Photoaging refers to an accelerated skin aging process due to overexposure with the UV component of sunlight [34]. For an individual with light skin, prolonged exposure to the sun will have histological, biochemical, and genetic consequences. UV‐exposed skin display thickened epidermis with an increased quantity of melanocytes and abnormal elastic fibers [35]. Conversely, the dermis layer reduces in density with a decrease in the number of fibroblasts, keratinocytes, and reduced levels of extracellular matrix collagen [10]. Sustained UV exposure to skin is also known to induce higher expression of MMPs, leading to the degradation of elastin and collagen, causing fibroblast senescence [36]. In the normal state, tissue inhibitor of metalloproteinase (TIMP) keeps a check on the levels of MMPs, thereby maintaining the homeostasis.

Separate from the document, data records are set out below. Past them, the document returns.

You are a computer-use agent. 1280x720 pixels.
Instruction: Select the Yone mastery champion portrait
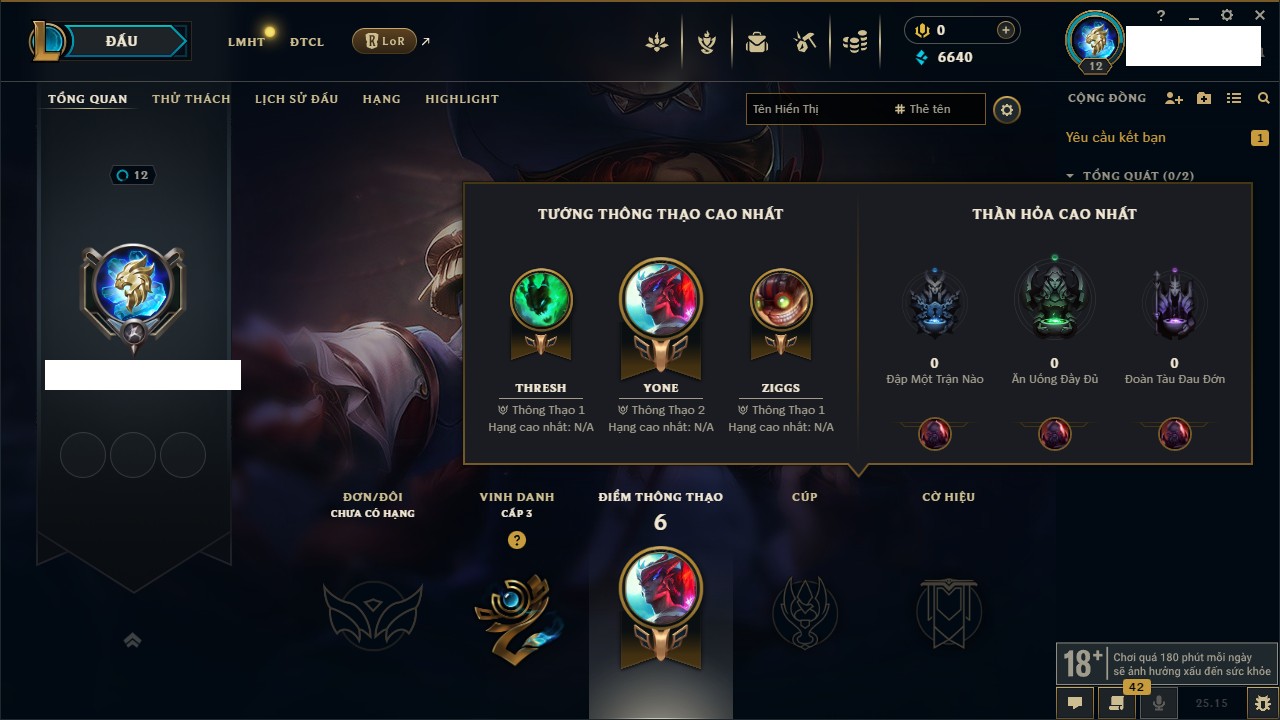660,301
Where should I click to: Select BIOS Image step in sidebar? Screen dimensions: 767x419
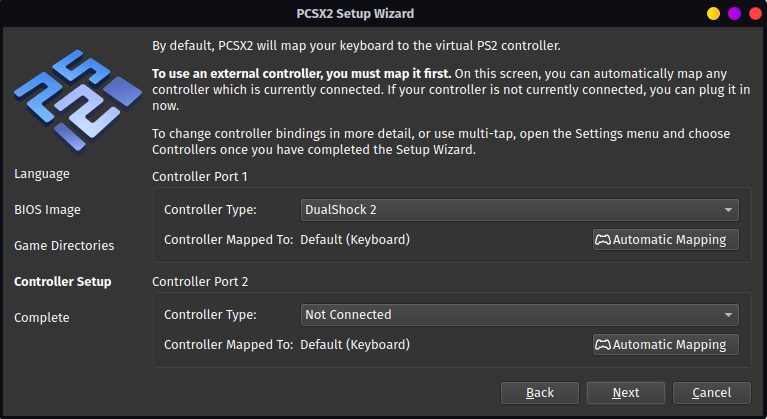(47, 210)
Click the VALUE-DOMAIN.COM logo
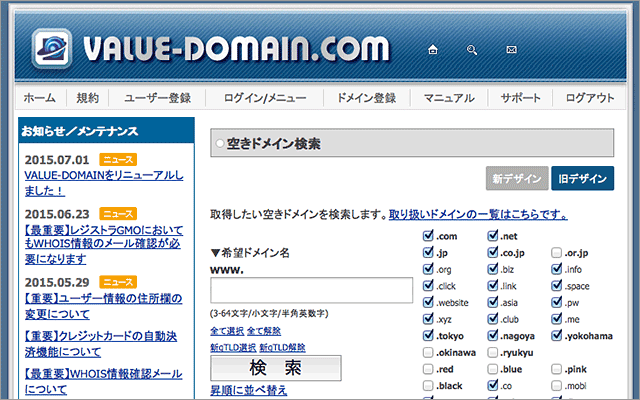This screenshot has height=400, width=640. tap(211, 47)
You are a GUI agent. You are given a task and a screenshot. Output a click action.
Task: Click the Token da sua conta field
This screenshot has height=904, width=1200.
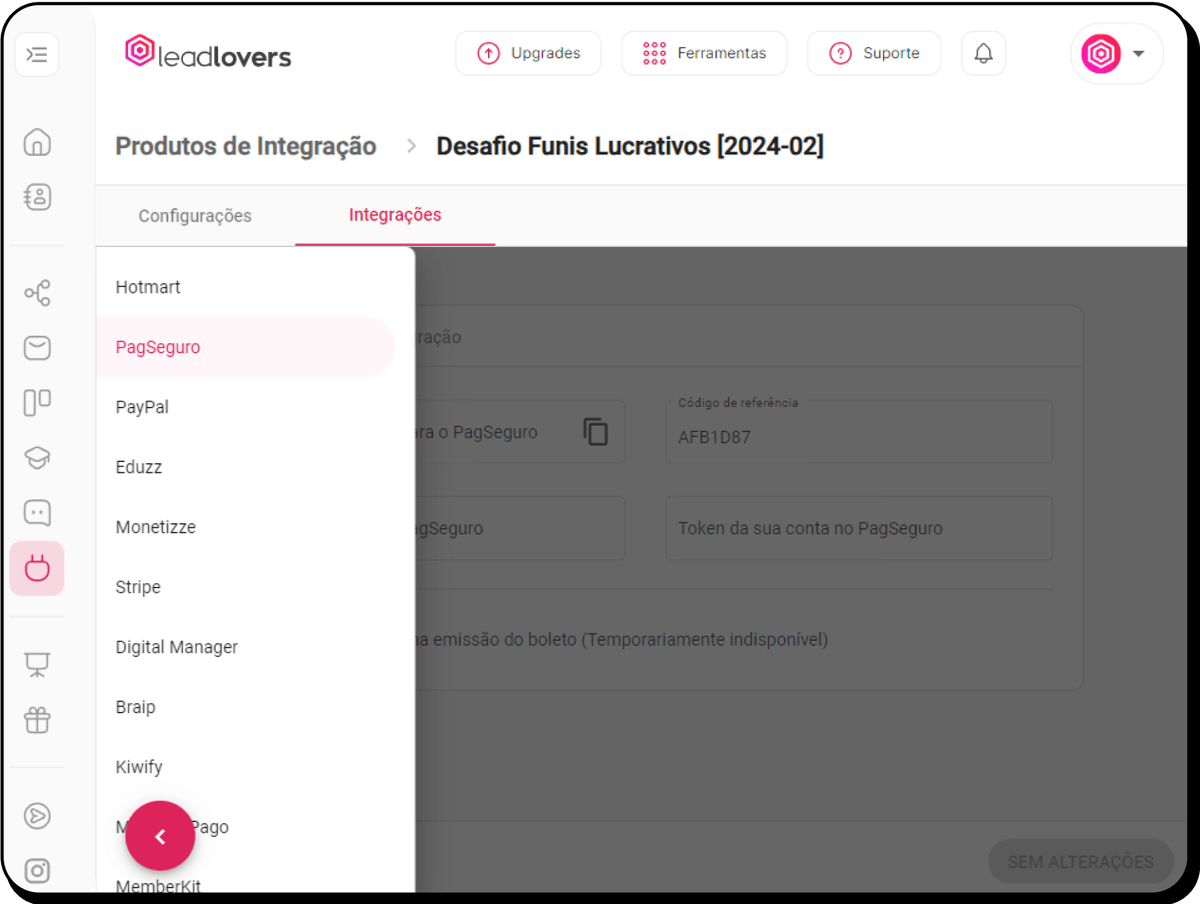coord(859,528)
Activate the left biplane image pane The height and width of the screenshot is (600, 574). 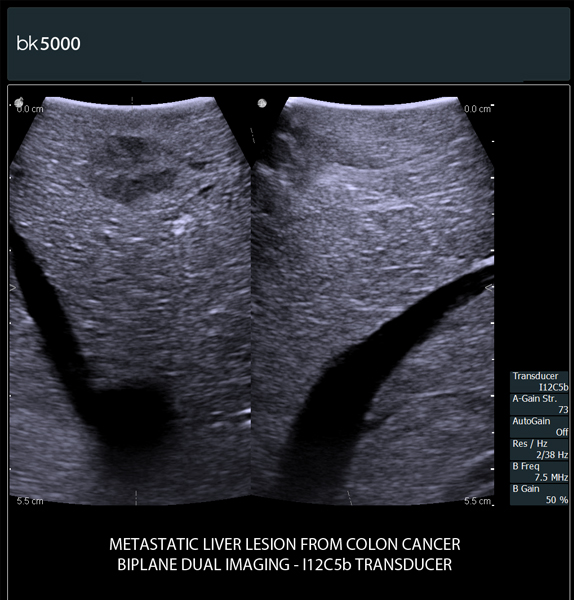point(130,300)
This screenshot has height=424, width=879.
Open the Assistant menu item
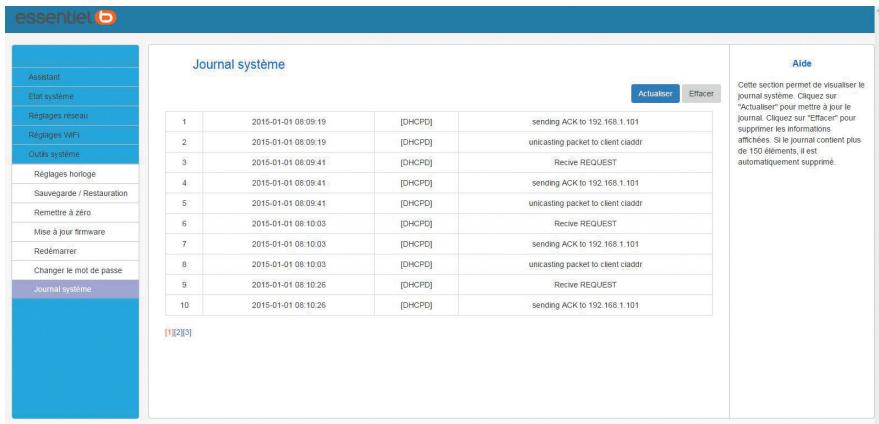pyautogui.click(x=44, y=76)
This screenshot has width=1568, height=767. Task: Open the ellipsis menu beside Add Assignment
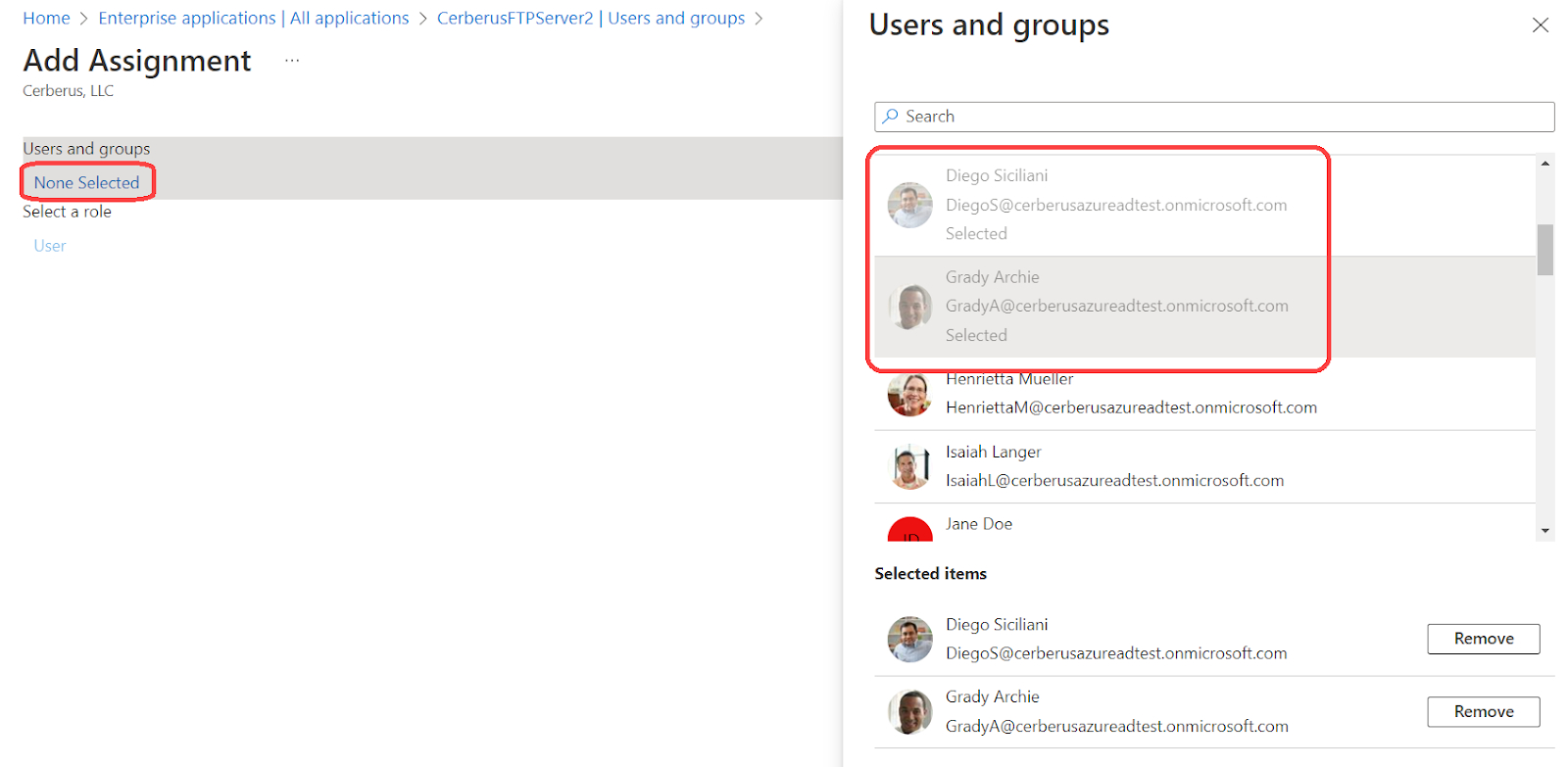pos(292,61)
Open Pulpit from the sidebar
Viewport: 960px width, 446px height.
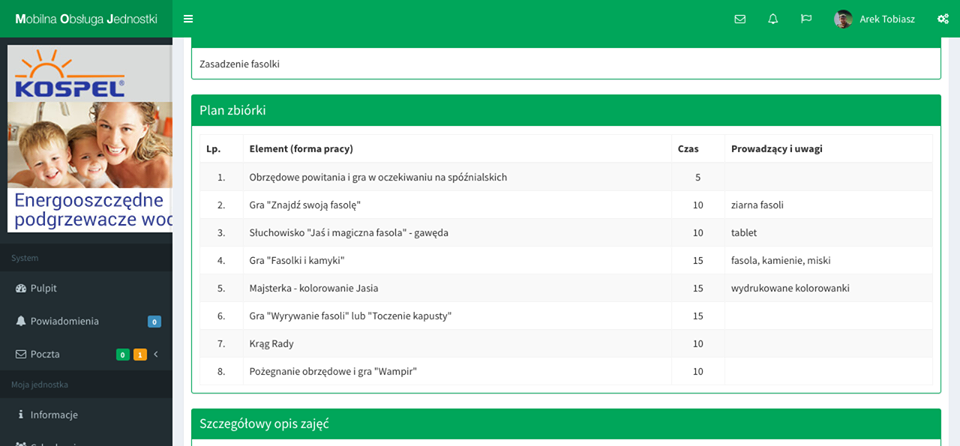coord(43,288)
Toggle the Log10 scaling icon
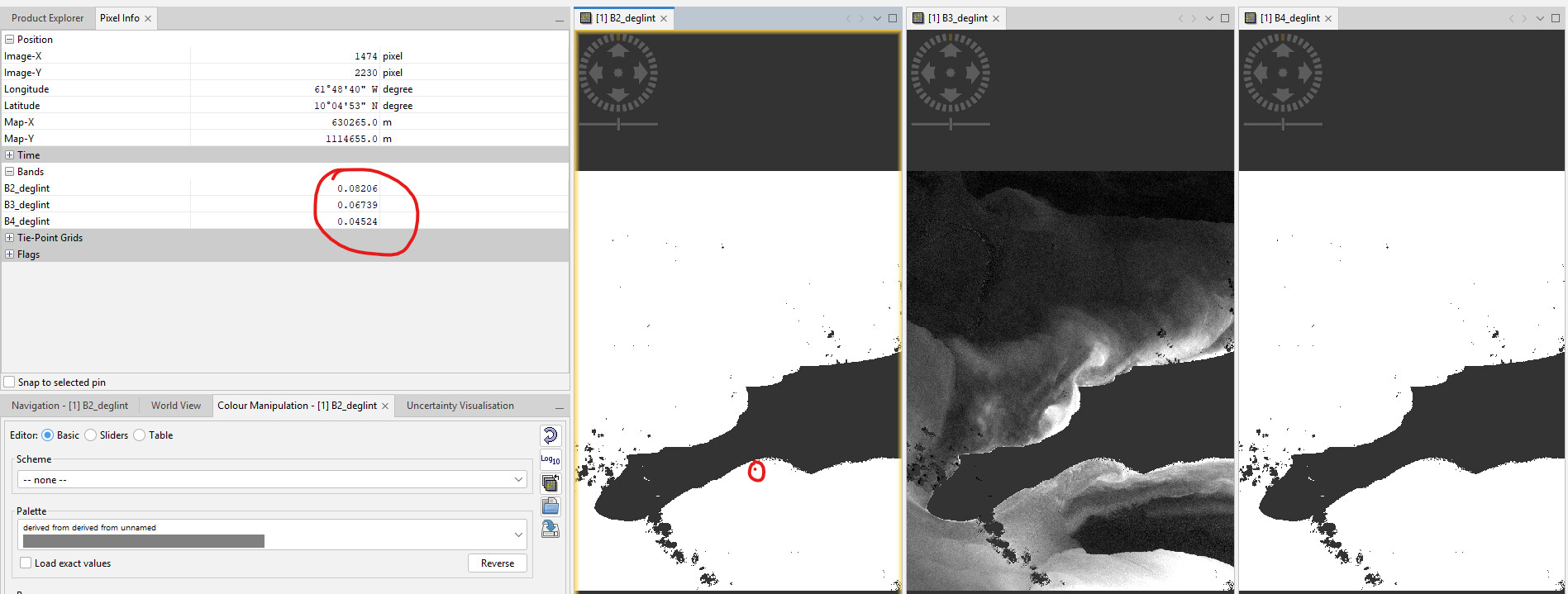Image resolution: width=1568 pixels, height=594 pixels. 550,459
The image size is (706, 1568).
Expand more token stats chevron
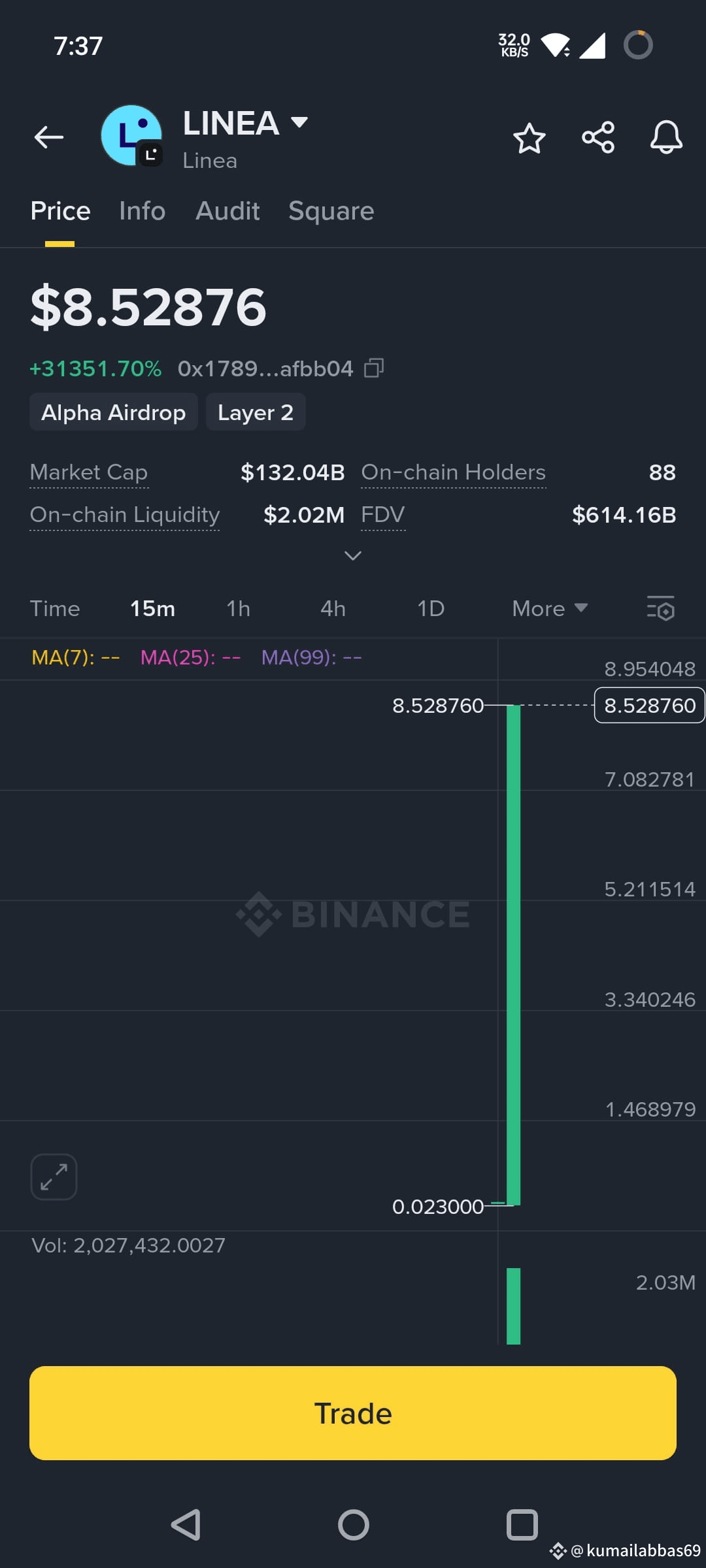[353, 555]
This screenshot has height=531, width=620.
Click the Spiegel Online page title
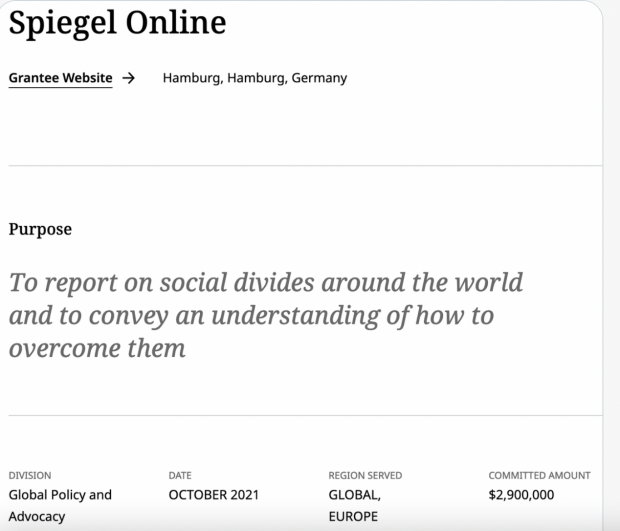pos(117,25)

However, during photoaging, expression of TIMP reduces reinforcing the MMPs‐mediated collagen and elastin degradation [15]. Solar UV component is thoroughly studied for causing direct DNA damage and indirect cellular damage by producing ROS. Trans‐urocanic acid is a subcutaneous chromophore known to absorb the UV‐A radiation. Upon excitation, it generates many ROSs causing oxidative stress and senescence in fibroblasts and associated cells. Dermal collagen also contains significant composition UV‐B absorbing amino acids such as cysteine, histidine, tyrosine, tryptophan, and phenylalanine. They collectively contribute to the generation of ROS beyond a certain threshold [37]. UV‐induced ROS can also damage nuclear and mitochondrial DNA causing an alteration in gene expression, dysfunctional mitochondria, oncogenesis, and senescence.